La vision localise le monde ; le toucher vérifie ce qui se passe
Les robots modernes voient de mieux en mieux. Les systèmes de vision détectent les objets, segmentent les scènes, estiment les poses et alimentent les planificateurs de mouvement. Pourtant, dès que le robot touche le monde, une autre incertitude apparaît. Une tasse peut être transparente, un câble peut se déformer, une poche batterie peut gonfler légèrement, et un textile peut glisser avant que la caméra ne voie un changement évident.
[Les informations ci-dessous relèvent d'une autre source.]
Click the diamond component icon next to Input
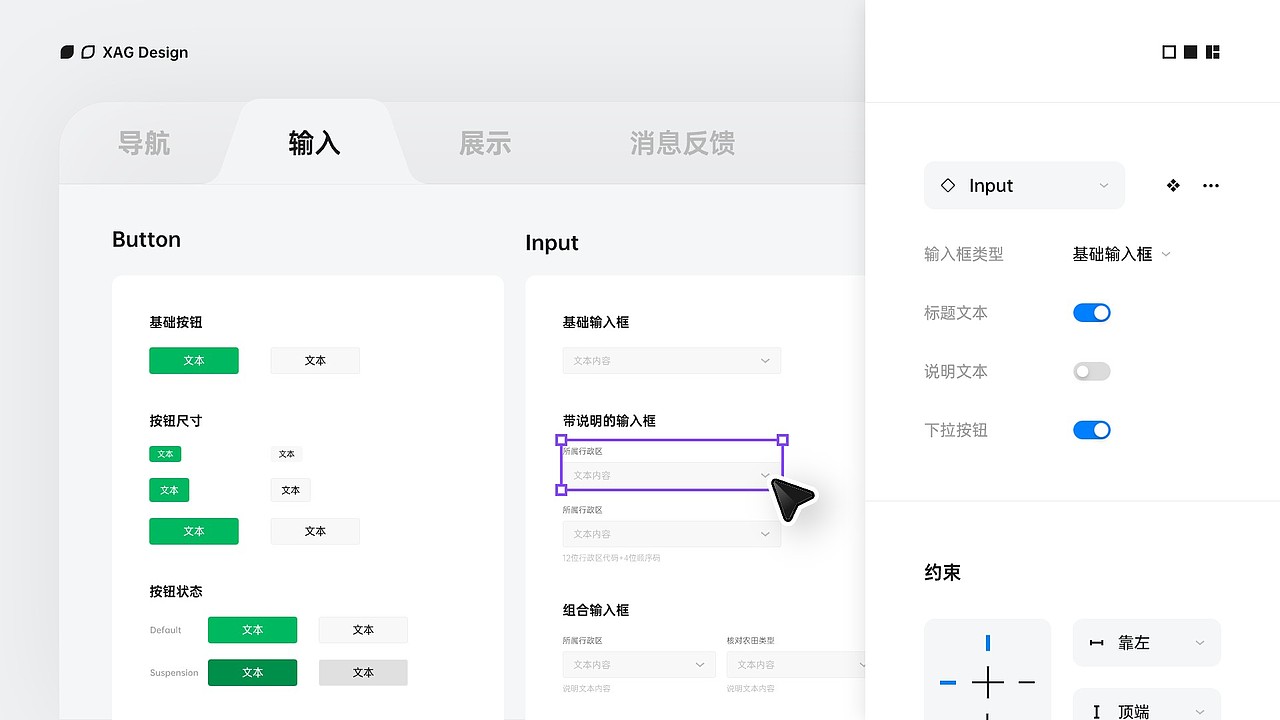Image resolution: width=1280 pixels, height=720 pixels. pyautogui.click(x=947, y=185)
Le toucher répond à des questions que la vision seule traite mal : le contact existe-t-il vraiment ? La force est-elle excessive ? La surface glisse-t-elle ? Le matériau est-il souple, fragile, rugueux, chaud ou abîmé ? Ces détails déterminent la sécurité et la répétabilité de l’action.
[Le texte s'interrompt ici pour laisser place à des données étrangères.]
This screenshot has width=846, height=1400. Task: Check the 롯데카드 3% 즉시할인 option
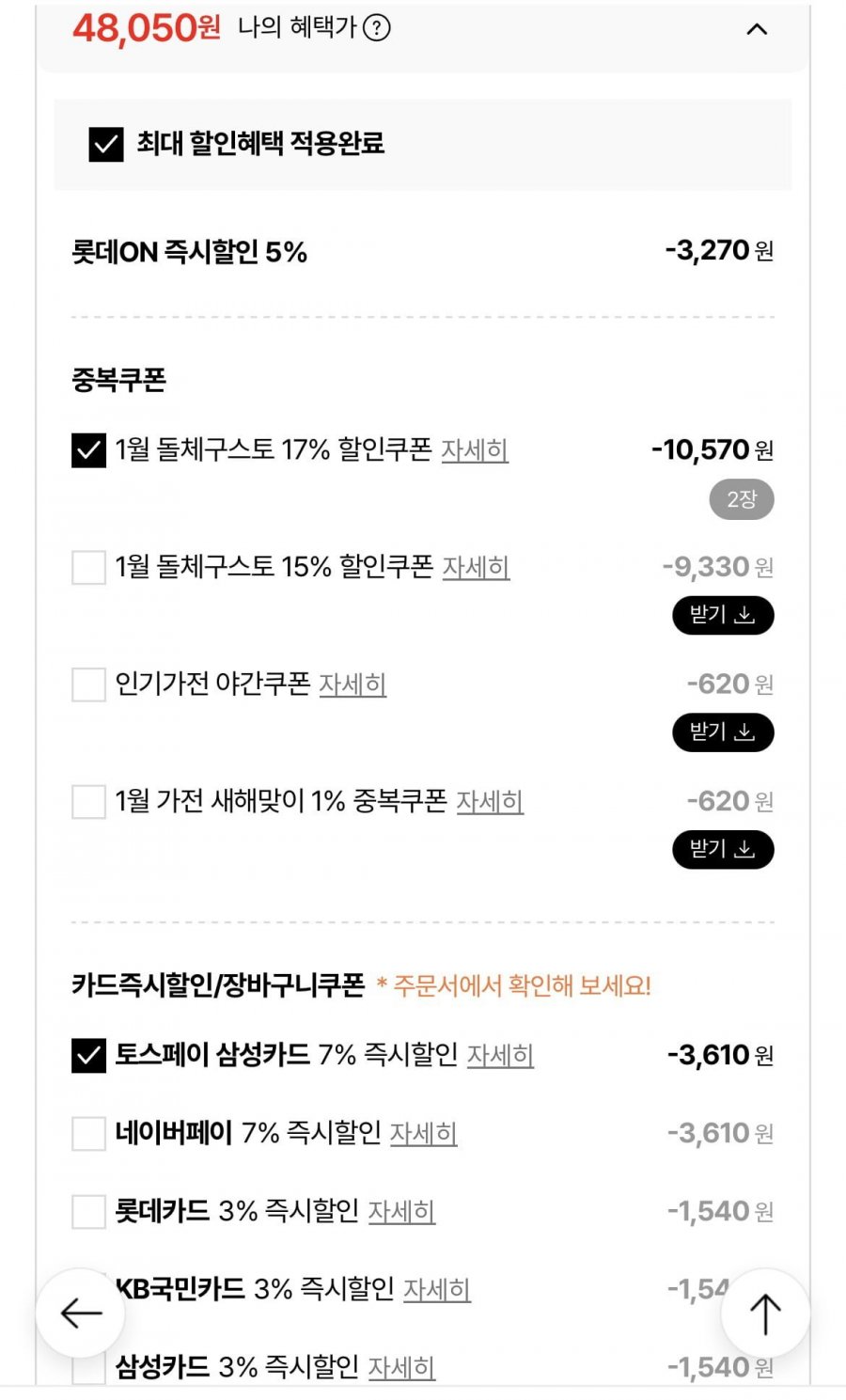click(x=88, y=1212)
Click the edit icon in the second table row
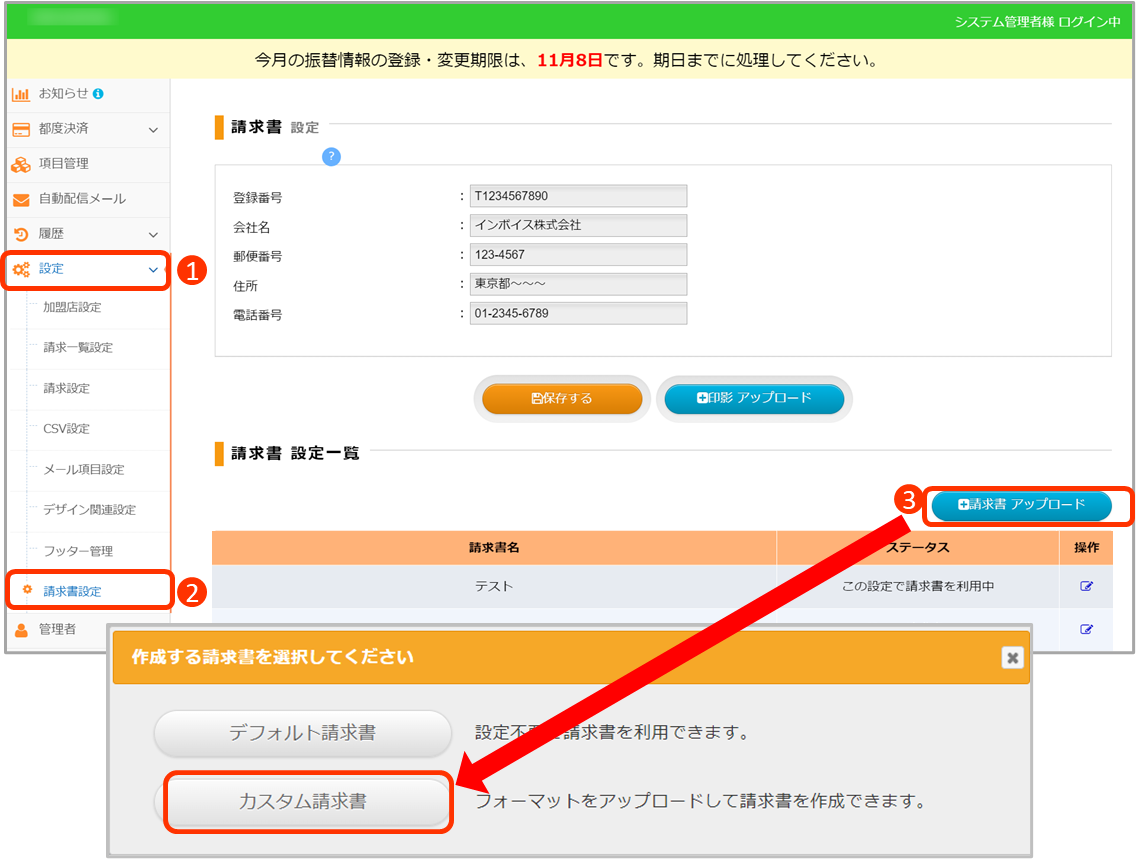Viewport: 1136px width, 859px height. [1086, 629]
Le toucher transforme l’exécution en contrôle en boucle fermée
Sans retour tactile, la manipulation reste souvent ouverte : le robot planifie un mouvement, ferme les doigts et espère que les hypothèses étaient justes. Avec le toucher, il ajuste en continu la force, la posture et le rythme. Il peut s’arrêter avant d’écraser un objet fragile, augmenter la prise avant l’échec, ou changer de point de contact lorsque la qualité est mauvaise.
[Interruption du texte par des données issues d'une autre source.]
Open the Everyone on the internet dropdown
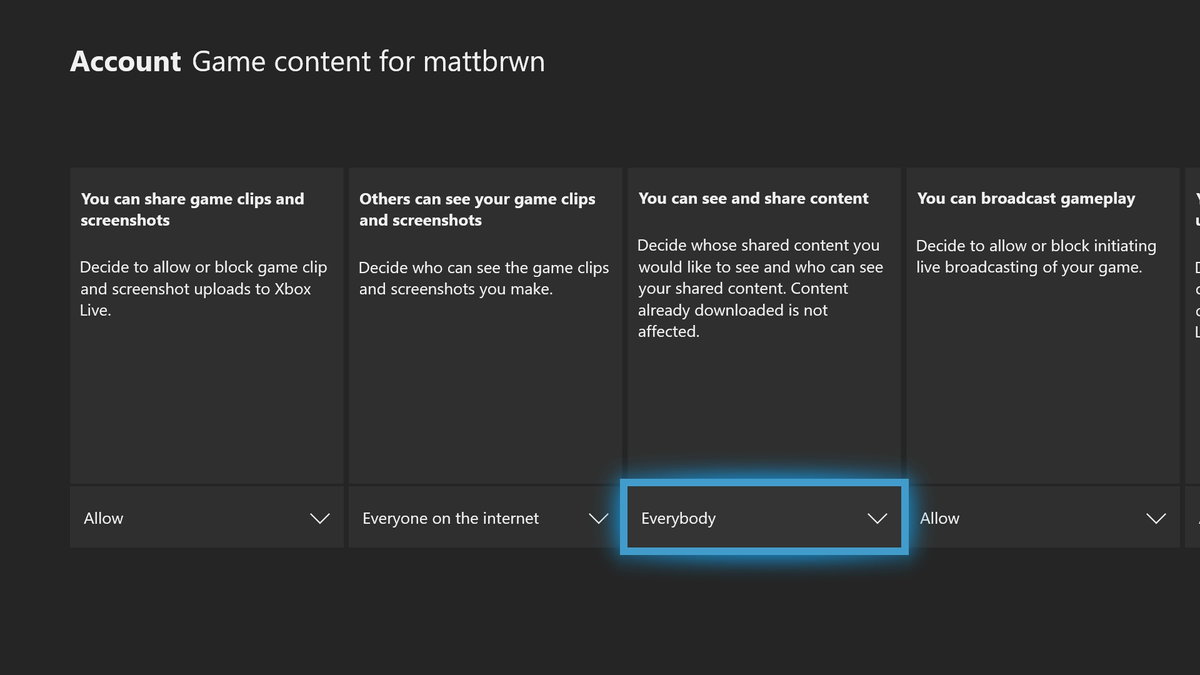 pyautogui.click(x=485, y=518)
Les modèles ont besoin des résultats du contact
Les modèles doivent aussi apprendre les conséquences du contact. La vision décrit l’apparence d’un objet ; le toucher décrit ce qui se passe quand le robot interagit avec lui. Pour l’IA physique, le signal utile est toute la chaîne : action, contact, retour et résultat.
Le toucher devient une infrastructure
À mesure que les robots entrent dans les foyers, usines, hôpitaux et véhicules, le toucher dépassera le bout des doigts. Paumes, bras, surfaces corporelles, sièges, matelas et batteries deviendront des interfaces de données physiques.